● WHAT TO PRODUCE:
Retyping the entire listing exactly is the task.

● THE RECORDS:

[Start of Attachment]

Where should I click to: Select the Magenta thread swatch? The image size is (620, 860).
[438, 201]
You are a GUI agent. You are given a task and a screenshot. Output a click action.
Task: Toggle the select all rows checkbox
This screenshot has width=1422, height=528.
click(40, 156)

[End of Attachment]

● ANSWER:
Where should I click to: Select the Magenta thread swatch? The image size is (620, 860).
[438, 201]
You are a GUI agent. You are given a task and a screenshot. Output a click action.
Task: Toggle the select all rows checkbox
This screenshot has width=1422, height=528.
click(40, 156)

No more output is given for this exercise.